* Exercices proposés *
a) Traduisez en anglais la phrase suivante du texte sur la crise des officiers à la Libération : « Au niveau du département, le choc est rude : sur 6 officiers, 4 sont rétrogradés dont 2 dans le corps des sous-officiers. »
b) Relevez, dans le texte sur la crise des officiers à la Libération, toutes les mesures énumérées qui, « indépendamment d'éventuelles sanctions », participent à une crise morale profonde.
c) Reprenez le texte sur la crise des officiers à la Libération et poursuivez-le après sa dernière phrase.

* Extrait du texte *
'''

Pendant de longs mois, le corps connaît en effet une phase d’instabilité intimement liée au contexte de la Libération. Un renouvellement important des commandants de brigade et un intense taux de renouvellement des officiers nourrissent un malaise croissant.Promotions pour les uns, mutations-sanctions pour les autres, la gestion du personnel nourrit des tensions. Le ressentiment est encore aggravé par la décision d’annuler toutes les promotions prononcées après le 8 novembre 1942 (décret du 22 septembre 1944). Au niveau du département, le choc est rude : sur 6 officiers, 4 sont rétrogradés dont 2 dans le corps des sous-officiers. C’est l’idée même d’épuration qui mérite d’être revisitée : rétrogradation, mutation d’office, obligation de formuler une demande de maintien en activité, participent, indépendamment d’éventuelles sanctions, à une crise morale profonde. Climat de suspicion, insécurité professionnelle et dégradation de la situation pécuniaire et matérielle des officiers semblent assez répandus dans le pays.

'''

* Enregistrements *
'''

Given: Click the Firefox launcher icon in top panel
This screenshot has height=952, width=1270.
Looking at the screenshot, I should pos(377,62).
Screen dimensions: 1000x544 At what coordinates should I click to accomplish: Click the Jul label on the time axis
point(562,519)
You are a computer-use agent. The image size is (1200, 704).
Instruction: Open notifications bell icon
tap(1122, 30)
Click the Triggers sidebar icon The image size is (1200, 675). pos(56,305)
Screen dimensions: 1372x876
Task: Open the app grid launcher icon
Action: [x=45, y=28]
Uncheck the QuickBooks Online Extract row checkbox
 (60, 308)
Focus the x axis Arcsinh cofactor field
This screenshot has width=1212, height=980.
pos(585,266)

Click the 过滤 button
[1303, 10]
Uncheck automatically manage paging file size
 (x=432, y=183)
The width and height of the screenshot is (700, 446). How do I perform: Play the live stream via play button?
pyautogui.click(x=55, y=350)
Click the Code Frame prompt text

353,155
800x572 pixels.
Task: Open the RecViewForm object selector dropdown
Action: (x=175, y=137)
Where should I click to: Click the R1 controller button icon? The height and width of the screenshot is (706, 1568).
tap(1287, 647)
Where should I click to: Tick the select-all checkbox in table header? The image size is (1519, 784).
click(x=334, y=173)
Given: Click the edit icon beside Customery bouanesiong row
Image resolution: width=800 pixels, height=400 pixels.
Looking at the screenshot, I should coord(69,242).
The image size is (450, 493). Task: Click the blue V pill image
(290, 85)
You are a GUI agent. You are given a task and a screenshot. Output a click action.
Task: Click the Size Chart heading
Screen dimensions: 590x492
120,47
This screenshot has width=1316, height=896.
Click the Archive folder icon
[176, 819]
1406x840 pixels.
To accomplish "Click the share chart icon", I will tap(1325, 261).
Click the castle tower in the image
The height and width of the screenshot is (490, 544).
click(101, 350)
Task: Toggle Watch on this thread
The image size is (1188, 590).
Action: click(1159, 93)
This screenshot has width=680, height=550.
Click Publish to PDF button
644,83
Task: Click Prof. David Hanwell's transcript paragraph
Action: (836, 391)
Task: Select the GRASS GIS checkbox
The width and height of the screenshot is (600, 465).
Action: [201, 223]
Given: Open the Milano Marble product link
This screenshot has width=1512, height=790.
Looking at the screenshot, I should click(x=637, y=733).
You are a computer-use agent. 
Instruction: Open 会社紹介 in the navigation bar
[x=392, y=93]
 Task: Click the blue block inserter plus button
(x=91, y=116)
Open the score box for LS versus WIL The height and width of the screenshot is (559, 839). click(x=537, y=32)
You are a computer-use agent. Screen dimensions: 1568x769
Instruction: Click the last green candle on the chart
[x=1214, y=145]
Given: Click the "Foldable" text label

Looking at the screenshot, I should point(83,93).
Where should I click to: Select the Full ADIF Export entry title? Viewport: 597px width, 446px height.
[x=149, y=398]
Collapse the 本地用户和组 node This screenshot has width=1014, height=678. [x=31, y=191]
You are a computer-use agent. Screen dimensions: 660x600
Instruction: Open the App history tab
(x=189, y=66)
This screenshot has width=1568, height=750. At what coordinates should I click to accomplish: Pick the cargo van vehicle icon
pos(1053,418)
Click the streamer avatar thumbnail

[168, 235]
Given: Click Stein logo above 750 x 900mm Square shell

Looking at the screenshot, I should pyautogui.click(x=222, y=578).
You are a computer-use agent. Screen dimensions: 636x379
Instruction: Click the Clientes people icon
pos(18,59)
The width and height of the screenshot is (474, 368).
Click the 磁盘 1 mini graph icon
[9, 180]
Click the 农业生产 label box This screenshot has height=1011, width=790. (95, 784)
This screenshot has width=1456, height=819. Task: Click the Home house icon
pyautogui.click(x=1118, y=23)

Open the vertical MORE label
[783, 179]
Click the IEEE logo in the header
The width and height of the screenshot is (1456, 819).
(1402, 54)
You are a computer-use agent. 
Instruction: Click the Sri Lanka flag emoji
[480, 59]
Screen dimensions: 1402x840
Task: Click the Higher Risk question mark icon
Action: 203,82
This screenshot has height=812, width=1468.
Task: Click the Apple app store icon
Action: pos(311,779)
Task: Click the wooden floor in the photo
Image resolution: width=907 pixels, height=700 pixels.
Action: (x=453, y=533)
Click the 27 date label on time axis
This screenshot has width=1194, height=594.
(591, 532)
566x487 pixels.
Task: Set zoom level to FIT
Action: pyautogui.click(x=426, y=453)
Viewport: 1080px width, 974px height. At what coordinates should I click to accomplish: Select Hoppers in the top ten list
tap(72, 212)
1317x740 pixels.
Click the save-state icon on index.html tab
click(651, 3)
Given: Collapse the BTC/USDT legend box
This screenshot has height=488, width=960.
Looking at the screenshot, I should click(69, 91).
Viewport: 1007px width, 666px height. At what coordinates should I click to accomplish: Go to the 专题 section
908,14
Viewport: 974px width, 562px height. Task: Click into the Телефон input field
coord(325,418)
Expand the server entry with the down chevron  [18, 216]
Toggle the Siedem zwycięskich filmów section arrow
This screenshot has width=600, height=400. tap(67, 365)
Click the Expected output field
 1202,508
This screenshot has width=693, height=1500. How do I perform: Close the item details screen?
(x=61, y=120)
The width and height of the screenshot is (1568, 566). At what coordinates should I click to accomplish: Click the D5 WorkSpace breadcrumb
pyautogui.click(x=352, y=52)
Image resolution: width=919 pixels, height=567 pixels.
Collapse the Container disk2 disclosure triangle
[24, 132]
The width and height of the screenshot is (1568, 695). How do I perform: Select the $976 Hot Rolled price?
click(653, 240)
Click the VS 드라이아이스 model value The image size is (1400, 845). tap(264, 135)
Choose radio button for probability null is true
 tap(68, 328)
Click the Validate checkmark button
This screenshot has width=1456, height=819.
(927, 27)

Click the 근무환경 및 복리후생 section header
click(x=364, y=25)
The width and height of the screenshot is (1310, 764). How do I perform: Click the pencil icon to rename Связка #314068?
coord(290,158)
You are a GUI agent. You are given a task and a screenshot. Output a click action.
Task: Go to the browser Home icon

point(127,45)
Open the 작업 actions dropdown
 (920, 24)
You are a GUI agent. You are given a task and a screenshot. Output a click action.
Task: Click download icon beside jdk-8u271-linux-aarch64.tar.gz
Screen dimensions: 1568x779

'''

* Corrigés par exercice *
a) At the departmental level, the blow is severe: of 6 officers, 4 are demoted, 2 of them into the non-commissioned officer corps.

b)
- la rétrogradation
- la mutation d'office
- l'obligation de formuler une demande de maintien en activité

c)
De toute évidence, la Libération ouvre une période d’intenses turbulences pour la gendarmerie. La forte proportion d’hommes inquiétés – 45 % des brigades du Maine-et-Loire comptent au moins un cas soumis à enquête – et l’épuration officieuse (déplacement, rétrogradation) participent à un traumatisme comparable à celui traversé par l’armée à la même époque. Loin d’être un épiphénomène attaché au temps court de la Libération, le malaise perdure jusqu’à l’automne 1945 chez les sous-officiers et au-delà en 1946 pour les officiers. A cette date, le mécontentement engendré par l’épuration s’aggrave à la faveur du mouvement de dégagement des cadres amorcé au printemps 1946. Au-delà des sanctions effectives prononcées au titre de l’épuration administrative de la gendarmerie, on aurait tort de sous-estimer l’impact de la séquence libération/épuration sur les carrières tant les bouleversements apparaissent perceptibles.